[Exercise requirements]:
First find the line with "650x396 pixels." in the entries below, then set down exactly every line through the line with "Click the PORT variable name on line 6", that line included.

======== Study material ========

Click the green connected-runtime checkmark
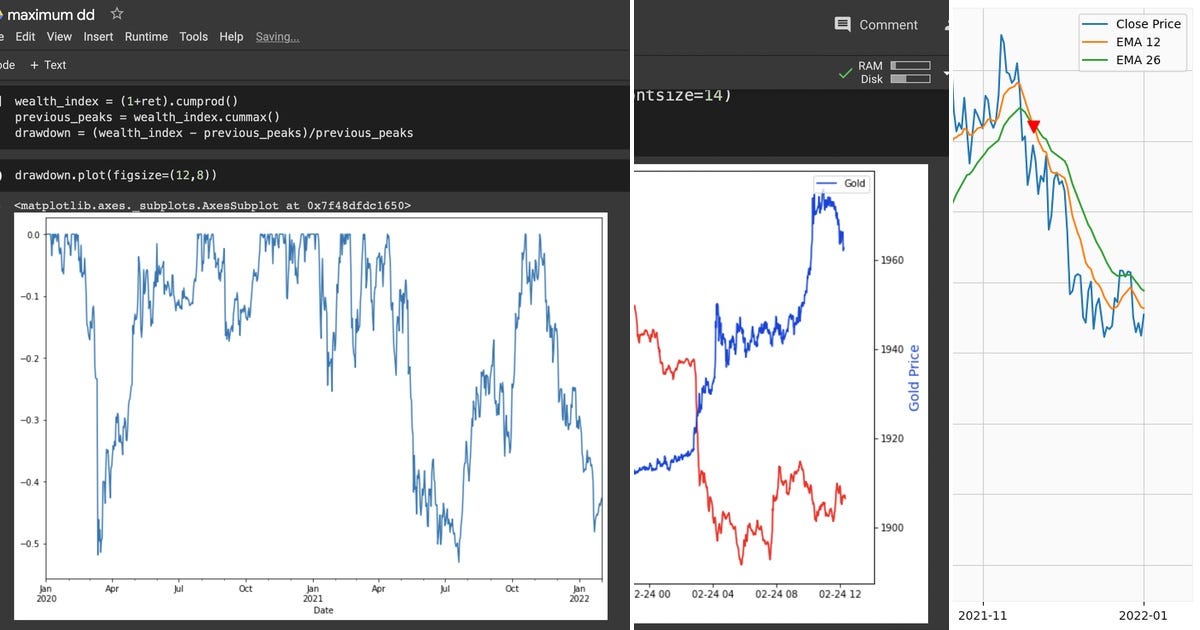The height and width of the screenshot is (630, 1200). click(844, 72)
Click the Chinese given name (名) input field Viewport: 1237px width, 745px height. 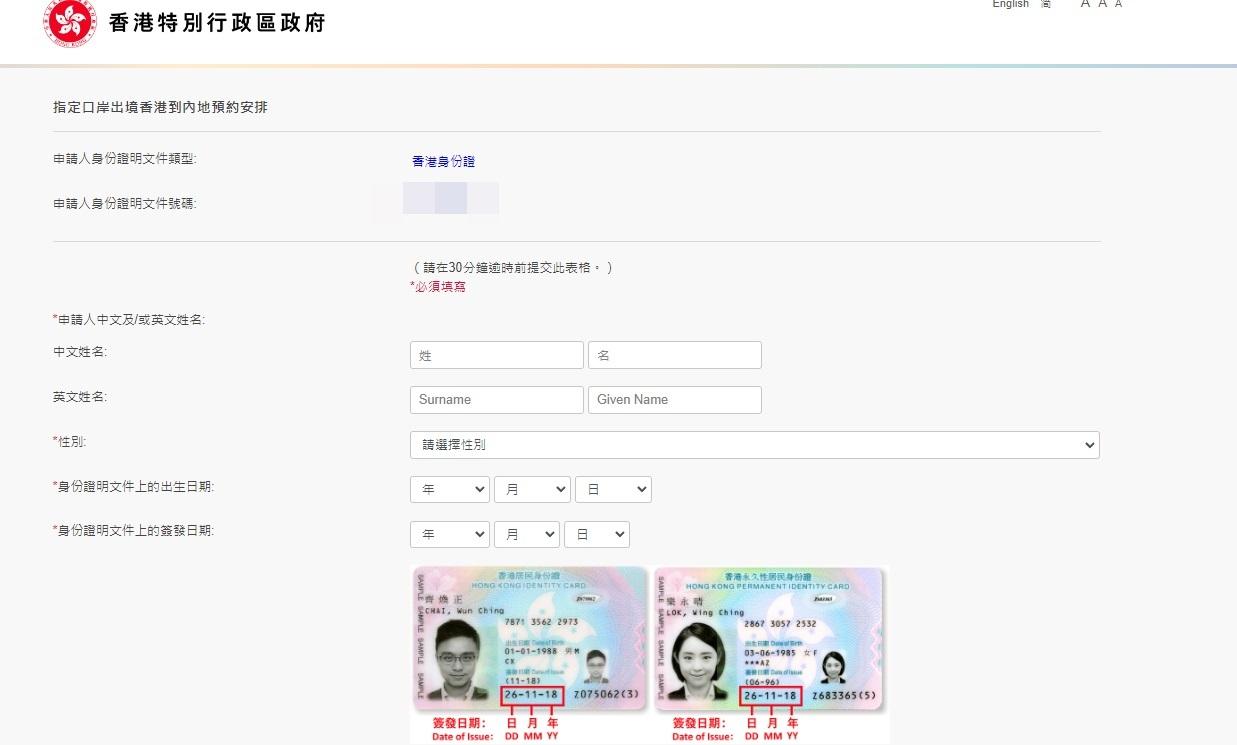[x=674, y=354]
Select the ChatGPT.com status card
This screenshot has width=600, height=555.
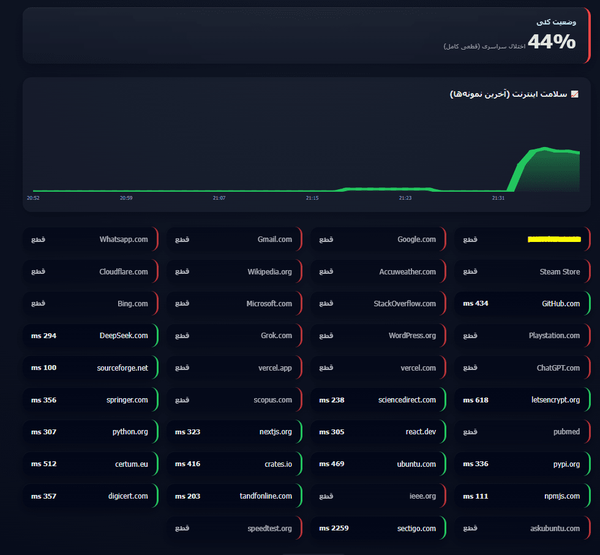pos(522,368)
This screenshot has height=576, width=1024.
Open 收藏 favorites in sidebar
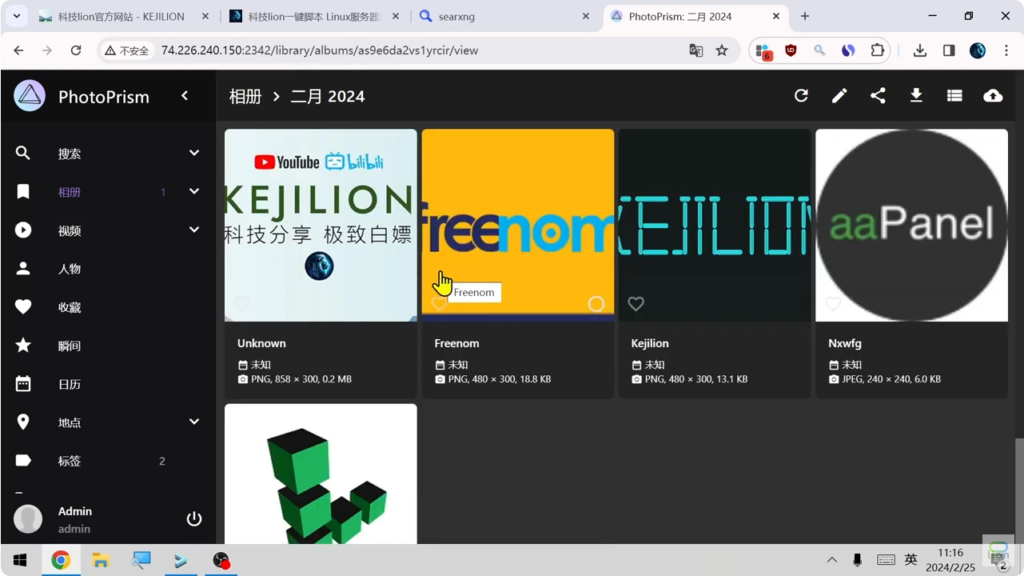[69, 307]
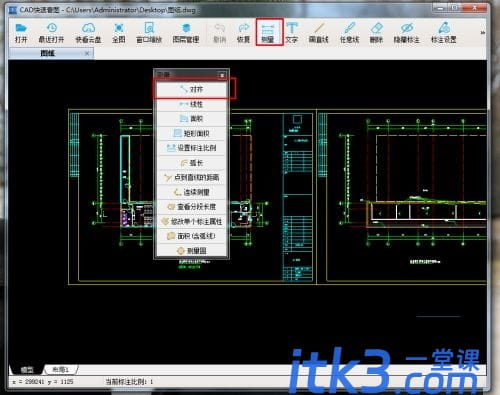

========
======== Study material ========

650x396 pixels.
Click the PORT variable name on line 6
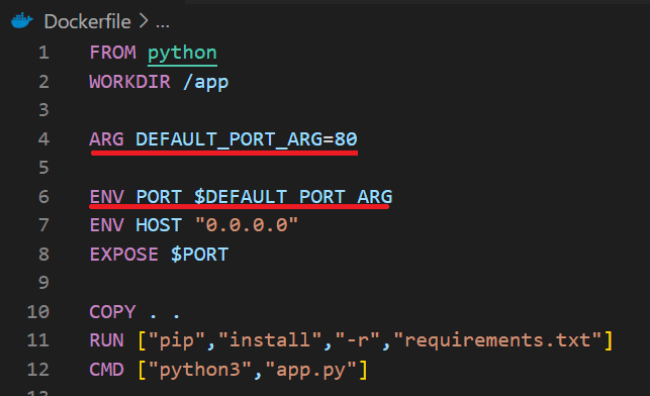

========

[Task output]:
650x396 pixels.
Click the PORT variable name on line 6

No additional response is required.